Department of Respiratory Diseases, CHU of Reims, Hôpital Maison Blanche, 51092, Reims, France.
Respir Res. 2021 Feb 27;22(1):74. doi: 10.1186/s12931-021-01665-4.
The pathophysiology of chronic obstructive pulmonary disease (COPD) relies on airway remodelling and inflammation. Alterations of mucociliary clearance are a major hallmark of COPD caused by structural and functional cilia abnormalities. Using transcriptomic databases of whole lung tissues and isolated small airway epithelial cells (SAEC), we comparatively analysed cilia-associated and ciliopathy-associated gene signatures from a set of 495 genes in 7 datasets including 538 non-COPD and 508 COPD patients. This bio-informatics approach unveils yet undescribed cilia and ciliopathy genes associated with COPD including NEK6 and PROM2 that may contribute to the pathology, and suggests a COPD endotype exhibiting ciliopathy features (CiliOPD).

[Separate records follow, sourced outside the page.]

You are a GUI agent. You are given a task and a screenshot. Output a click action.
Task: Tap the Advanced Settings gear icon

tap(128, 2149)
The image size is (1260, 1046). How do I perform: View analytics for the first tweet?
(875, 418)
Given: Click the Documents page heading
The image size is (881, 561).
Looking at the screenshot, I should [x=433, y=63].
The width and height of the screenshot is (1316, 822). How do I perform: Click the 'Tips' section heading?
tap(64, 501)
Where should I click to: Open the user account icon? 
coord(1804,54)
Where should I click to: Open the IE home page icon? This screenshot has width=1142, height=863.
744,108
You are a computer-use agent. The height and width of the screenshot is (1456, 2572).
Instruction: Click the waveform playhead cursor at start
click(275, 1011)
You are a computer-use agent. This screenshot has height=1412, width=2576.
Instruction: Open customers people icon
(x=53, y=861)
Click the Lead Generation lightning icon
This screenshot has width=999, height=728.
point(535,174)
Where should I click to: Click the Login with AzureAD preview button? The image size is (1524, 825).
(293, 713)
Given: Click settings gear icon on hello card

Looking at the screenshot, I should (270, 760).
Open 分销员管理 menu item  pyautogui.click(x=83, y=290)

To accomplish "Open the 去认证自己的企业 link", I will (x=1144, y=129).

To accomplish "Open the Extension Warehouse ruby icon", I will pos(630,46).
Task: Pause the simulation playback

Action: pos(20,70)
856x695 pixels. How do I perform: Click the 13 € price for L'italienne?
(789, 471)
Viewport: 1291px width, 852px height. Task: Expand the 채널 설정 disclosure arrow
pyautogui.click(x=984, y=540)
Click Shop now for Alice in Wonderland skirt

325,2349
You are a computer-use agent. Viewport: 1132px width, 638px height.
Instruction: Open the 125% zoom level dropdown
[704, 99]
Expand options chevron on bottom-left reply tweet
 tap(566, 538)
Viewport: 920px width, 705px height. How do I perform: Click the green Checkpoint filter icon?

慢性阻塞性肺疾病(COPD)的病理生理学依赖于气道重塑和炎症。黏液纤毛清除功能的改变是 COPD 的一个主要标志,其原因是结构和功能纤毛异常。我们使用全肺组织和分离的小气道上皮细胞(SAEC)的转录组数据库,比较分析了 7 个数据集(包括 538 名非 COPD 和 508 名 COPD 患者)中的一组 495 个基因中的与纤毛相关和纤毛病相关的基因特征。这种生物信息学方法揭示了与 COPD 相关的尚未描述的纤毛和纤毛病基因,包括 NEK6 和 PROM2,它们可能与病理有关,并提示了一种表现出纤毛病特征的 COPD 表型(CiliOPD)。